→ **PROMPT**: Find "The image size is (1200, 630)." in the data below; transcribe the line it appears on and each line after it, exactly, to the end, and nothing else.

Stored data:
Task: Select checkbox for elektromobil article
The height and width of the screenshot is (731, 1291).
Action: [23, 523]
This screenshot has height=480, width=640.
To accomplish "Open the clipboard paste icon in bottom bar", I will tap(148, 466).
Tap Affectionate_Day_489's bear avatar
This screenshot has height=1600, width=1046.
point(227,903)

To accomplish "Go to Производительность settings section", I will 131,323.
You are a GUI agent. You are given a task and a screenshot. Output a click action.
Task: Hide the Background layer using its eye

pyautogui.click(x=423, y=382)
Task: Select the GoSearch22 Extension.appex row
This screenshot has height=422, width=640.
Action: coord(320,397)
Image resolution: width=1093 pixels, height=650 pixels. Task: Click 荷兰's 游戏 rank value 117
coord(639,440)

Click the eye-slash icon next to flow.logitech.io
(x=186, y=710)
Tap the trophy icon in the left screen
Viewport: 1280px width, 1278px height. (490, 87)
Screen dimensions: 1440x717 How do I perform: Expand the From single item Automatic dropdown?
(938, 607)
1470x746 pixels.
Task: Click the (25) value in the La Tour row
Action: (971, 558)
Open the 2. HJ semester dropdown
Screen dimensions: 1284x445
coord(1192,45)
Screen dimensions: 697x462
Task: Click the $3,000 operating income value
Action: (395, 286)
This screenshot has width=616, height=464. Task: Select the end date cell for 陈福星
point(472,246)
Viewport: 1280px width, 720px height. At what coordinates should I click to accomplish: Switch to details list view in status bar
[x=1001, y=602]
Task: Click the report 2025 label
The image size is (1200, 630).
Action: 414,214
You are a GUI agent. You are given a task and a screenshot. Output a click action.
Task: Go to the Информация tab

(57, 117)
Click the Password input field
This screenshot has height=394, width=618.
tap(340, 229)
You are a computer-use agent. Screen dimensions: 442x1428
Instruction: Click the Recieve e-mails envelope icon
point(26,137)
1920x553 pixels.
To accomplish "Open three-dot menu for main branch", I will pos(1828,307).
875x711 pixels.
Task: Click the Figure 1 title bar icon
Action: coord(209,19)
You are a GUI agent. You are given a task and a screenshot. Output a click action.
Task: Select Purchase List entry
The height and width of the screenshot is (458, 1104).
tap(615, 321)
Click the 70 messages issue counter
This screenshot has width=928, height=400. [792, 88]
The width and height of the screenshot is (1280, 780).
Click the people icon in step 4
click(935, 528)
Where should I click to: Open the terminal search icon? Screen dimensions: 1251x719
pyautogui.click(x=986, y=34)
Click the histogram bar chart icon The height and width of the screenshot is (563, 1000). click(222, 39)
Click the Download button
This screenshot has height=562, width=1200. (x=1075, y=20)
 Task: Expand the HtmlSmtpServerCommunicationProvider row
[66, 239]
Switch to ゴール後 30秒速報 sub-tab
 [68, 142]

→ **COMPLETED EXERCISE**:
The image size is (1200, 630).
Action: 414,214
You are a GUI agent. You are given a task and a screenshot. Output a click action.
Task: Go to the Информация tab

(57, 117)
Click the Password input field
This screenshot has height=394, width=618.
tap(340, 229)
You are a computer-use agent. Screen dimensions: 442x1428
Instruction: Click the Recieve e-mails envelope icon
point(26,137)
1920x553 pixels.
To accomplish "Open three-dot menu for main branch", I will pos(1828,307).
875x711 pixels.
Task: Click the Figure 1 title bar icon
Action: coord(209,19)
You are a GUI agent. You are given a task and a screenshot. Output a click action.
Task: Select Purchase List entry
The height and width of the screenshot is (458, 1104).
tap(615, 321)
Click the 70 messages issue counter
This screenshot has width=928, height=400. [792, 88]
The width and height of the screenshot is (1280, 780).
Click the people icon in step 4
click(935, 528)
Where should I click to: Open the terminal search icon? Screen dimensions: 1251x719
pyautogui.click(x=986, y=34)
Click the histogram bar chart icon The height and width of the screenshot is (563, 1000). click(222, 39)
Click the Download button
This screenshot has height=562, width=1200. (x=1075, y=20)
 Task: Expand the HtmlSmtpServerCommunicationProvider row
[66, 239]
Switch to ゴール後 30秒速報 sub-tab
 [68, 142]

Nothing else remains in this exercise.